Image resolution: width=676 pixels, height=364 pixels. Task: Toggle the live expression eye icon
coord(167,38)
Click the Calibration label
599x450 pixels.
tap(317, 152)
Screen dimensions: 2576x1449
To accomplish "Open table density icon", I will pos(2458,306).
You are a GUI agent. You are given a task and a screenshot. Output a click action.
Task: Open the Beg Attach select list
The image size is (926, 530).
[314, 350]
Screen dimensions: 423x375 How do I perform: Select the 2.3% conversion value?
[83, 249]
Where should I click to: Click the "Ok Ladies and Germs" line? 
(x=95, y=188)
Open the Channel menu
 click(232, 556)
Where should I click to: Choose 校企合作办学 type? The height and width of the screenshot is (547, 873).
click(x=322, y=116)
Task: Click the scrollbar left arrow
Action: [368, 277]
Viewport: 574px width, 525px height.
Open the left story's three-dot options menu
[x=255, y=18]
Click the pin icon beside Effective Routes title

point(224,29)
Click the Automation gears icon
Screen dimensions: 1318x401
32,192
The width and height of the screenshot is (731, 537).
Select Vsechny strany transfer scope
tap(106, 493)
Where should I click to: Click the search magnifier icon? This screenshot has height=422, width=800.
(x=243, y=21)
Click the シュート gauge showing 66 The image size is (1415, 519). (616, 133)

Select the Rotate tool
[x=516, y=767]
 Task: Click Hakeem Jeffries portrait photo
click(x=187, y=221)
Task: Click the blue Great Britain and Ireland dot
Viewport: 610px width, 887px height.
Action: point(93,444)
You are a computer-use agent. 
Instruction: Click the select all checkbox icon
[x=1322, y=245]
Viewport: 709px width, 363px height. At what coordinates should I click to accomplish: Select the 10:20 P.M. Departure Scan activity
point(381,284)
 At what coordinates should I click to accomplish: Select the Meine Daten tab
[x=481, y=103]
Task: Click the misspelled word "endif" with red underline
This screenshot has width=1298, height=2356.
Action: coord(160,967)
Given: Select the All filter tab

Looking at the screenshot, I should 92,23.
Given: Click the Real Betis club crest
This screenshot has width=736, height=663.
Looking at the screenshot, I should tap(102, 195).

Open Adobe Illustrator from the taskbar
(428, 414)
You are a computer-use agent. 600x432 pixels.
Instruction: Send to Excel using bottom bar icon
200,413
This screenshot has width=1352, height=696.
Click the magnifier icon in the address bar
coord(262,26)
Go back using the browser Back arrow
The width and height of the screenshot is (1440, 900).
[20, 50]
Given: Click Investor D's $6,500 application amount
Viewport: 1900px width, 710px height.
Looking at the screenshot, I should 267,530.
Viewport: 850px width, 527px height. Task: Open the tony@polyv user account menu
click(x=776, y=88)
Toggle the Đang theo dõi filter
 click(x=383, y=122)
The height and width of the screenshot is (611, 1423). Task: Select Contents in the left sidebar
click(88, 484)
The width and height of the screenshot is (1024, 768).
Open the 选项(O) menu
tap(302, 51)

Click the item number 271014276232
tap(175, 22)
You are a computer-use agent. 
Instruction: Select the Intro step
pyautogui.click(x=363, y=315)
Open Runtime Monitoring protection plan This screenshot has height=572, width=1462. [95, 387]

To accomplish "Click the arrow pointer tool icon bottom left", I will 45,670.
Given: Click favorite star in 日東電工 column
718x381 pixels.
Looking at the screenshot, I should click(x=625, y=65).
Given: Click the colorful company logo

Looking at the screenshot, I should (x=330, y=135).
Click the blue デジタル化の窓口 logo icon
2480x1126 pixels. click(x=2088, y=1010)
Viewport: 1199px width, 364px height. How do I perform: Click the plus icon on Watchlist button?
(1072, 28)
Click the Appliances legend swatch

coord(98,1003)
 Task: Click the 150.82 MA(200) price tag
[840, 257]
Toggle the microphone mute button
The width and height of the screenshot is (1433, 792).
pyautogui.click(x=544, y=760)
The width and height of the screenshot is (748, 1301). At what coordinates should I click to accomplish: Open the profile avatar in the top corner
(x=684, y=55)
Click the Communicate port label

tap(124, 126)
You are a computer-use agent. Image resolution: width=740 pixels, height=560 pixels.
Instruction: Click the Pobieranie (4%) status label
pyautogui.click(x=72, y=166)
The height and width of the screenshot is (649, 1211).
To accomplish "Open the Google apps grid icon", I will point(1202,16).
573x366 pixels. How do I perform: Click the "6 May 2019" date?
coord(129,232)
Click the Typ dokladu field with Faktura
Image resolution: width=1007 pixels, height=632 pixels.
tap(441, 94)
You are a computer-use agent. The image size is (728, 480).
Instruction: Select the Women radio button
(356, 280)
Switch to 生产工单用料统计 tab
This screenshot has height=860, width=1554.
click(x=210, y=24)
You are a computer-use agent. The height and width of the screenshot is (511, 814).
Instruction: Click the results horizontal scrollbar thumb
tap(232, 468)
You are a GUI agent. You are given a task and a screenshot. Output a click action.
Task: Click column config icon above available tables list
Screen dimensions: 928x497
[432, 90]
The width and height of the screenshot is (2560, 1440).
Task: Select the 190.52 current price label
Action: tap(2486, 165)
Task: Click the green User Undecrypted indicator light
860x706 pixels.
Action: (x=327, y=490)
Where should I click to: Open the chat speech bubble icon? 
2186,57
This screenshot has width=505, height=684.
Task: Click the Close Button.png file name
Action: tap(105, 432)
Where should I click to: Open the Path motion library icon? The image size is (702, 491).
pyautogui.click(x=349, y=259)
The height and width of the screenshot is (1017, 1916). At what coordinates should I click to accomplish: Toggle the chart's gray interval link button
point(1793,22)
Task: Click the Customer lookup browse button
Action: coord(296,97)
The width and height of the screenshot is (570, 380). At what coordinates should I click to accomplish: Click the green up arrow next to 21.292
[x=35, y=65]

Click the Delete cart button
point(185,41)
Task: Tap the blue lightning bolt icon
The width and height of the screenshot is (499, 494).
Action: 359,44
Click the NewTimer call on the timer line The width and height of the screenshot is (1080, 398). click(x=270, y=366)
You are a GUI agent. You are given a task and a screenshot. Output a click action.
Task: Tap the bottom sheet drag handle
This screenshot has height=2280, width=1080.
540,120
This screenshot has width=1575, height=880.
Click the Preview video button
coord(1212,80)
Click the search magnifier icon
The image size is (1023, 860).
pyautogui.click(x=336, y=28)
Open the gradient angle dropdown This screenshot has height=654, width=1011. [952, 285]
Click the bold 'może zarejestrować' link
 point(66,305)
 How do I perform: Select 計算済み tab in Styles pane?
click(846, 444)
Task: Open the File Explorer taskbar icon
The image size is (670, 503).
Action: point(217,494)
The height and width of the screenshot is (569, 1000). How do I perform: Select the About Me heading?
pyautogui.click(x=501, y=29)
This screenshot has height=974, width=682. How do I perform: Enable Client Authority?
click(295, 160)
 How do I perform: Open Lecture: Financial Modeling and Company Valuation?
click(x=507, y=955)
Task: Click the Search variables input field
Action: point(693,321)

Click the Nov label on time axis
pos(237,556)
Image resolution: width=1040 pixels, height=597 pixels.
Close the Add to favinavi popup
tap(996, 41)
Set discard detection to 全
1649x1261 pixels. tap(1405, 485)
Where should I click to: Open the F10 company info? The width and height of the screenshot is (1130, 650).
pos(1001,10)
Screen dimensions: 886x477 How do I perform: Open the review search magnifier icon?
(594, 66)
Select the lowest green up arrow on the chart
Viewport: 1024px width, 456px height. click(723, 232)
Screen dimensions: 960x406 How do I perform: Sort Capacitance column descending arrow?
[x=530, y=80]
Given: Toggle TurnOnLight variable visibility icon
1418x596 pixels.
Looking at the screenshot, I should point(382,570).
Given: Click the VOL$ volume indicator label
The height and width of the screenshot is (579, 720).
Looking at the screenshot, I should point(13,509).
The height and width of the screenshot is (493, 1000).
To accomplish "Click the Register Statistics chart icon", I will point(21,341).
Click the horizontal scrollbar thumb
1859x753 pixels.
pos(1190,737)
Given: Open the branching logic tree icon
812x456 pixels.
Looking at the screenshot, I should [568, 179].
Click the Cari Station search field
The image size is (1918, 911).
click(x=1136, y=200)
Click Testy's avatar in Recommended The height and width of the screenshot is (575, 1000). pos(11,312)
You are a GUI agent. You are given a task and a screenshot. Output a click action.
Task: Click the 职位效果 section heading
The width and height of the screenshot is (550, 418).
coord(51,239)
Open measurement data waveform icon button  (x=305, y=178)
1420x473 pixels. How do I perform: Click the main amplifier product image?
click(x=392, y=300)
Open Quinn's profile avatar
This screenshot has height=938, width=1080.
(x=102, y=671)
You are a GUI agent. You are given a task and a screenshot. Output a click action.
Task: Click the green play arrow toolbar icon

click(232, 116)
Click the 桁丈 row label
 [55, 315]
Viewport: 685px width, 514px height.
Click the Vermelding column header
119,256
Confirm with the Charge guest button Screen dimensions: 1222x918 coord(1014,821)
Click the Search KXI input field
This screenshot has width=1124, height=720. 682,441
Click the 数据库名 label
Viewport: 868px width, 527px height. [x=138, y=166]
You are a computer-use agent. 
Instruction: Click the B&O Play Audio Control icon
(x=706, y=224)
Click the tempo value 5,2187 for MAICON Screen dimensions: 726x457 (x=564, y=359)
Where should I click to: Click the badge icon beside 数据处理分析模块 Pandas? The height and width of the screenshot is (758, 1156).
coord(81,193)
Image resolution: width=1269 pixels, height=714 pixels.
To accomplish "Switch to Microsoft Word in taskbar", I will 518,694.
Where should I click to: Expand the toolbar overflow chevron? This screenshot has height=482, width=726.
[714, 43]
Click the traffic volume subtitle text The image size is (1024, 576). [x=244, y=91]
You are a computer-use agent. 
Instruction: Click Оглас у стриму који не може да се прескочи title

————————

What lines in the material above hold the string "volume"? List them.

THE COMPLETED TASK:
Given: Click the VOL$ volume indicator label
Click the traffic volume subtitle text The image size is (1024, 576). [x=244, y=91]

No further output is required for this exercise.